Ayer
tuve la suerte de poder hablar con una chica que sabía tocar el
piano. Llevaba trece años en el conservatorio y aunque me hablaba
con términos que en muchas ocasiones yo no llegaba a entender, fue
una conversación maravillosa. Nos conocíamos desde pequeñas, y
siempre se andaba quejando de lo duro y sacrificado que era tocar un
instrumento como el piano. Decía que si quería ir a curso por año,
sus cuatro o cinco horas al día no se las quitaba nadie. Pero lo
amaba, y se notaba en la manera que tenía de expresarse, comentar
determinados compositores, algunas obras concretas que yo conocía o
explicarme la dificultad de los movimientos de los dedos.
Mi curiosidad era
grande, y mi primera pregunta – y la más típica, supongo – fue
cual era su compositor favorito. No vaciló un instante y me
respondió que Mendelssohn.
Se autodefinió romántica y conservadora en el respeto hacia la
armonía de las notas. Me habló de su
sonido contenido y meláncolico, de su pureza y de la enorme
influencia de Bach en la obra de este. “No voy a decir que
Mendelssohn sea mejor que Bach por que sería blasfemar. Bach
es uno de los mayores innovadores de toda la historia de la música,
pero si puedo
afirmar
con rotundidad que Mendelssohn da una vuelta más de tuerca a
ese sonido tan poco escuchado en su época como era el de Bach.
Mendelssohn es su evolución más lógica”. No pude responder.

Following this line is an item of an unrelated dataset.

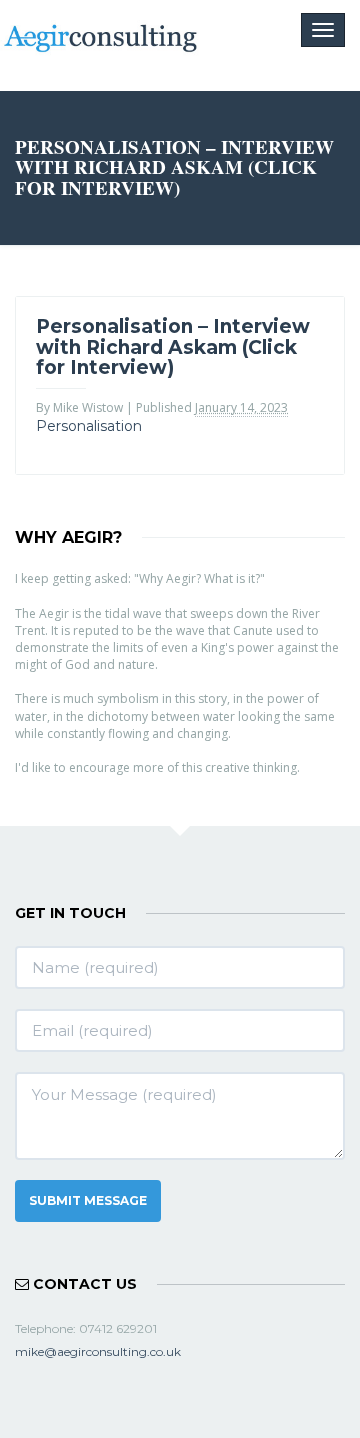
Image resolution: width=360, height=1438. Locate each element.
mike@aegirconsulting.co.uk (98, 1351)
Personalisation (89, 426)
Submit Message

Conocía a Bach y a Mendelssohn, los había escuchado a ambos, pero
la conversación se dirigía hacia unos derroteros que me quedaban
enormes...
Hablamos
de Mozart y la enorme dificultad de sus partituras, de su rapidez
frente al piano y la belleza de sus resultados. De
Wagner y lo plásticas que resultaban sus composiciones. Coincidía
conmigo al afirmar que sus violines sonaban forzados y al límite, y
que posiblemente Tchaikovsky era el mejor compositor de todos los
tiempos. Decía que el piano de Beethoven era pomposo, y su actitud
pedante y creída. Me
habló de Debussy, de Liszt y Satie.
Le
pregunté por Chopin, y
sonrió. Intuyo que vio mis intenciones en la cara, y antes de hablar
ella me preguntó cual era mi opinión. Y le dije la verdad, que no
tenía ni puñetera idea de música pero que sus nocturnos me
fascinaban, que me llamaba la atención el tiempo que dejaba entre
nota y nota, que prefería sus ritmos lentos a los andantes. Le hablé
de su capacidad para transmitir y lo muchísimo que me sentía
identificada con algunas de sus obras. Me
maravillaba la capacidad que tenía para conjuntar un todo perfecto
a partir de sonidos y acordes disonantes que quedan en
apariencia no pegan y quedan feos. Sus obras me parecían la
contradicción hecha arte cuando intuía que su mano derecha decía
una cosa y la izquierda otra. Me fascinaba ese golpe roto y grave que
rompía una melodía nada armónica. Ella seguía sonriendo. Y
cuando me callé me vi envuelta en un discurso de más de media hora
sobre arpegios, escalas, tonos, medios tonos, si bemoles y dos.
“Tocar a Chopin – decía - es memoria, trabajo y dedicación.
Aprenderse muy bien las dos manos por separado, porque como dices tú,
cada mano va a un ritmo y a un tiempo, son incoherencia
milimetricamente medida. Para no tener ni idea Marina, creo que has
comprendido muy bien a Chopin”.
A
las dos y media de la mañana nos echaron del bar. Quedamos en que
alguna vez tocaría para mi la fantasía interrumpida.
Pépita Pérez
Hubieras disfrutado mucho de la conversación. Cierra los ojos, y déjate llevar por la música.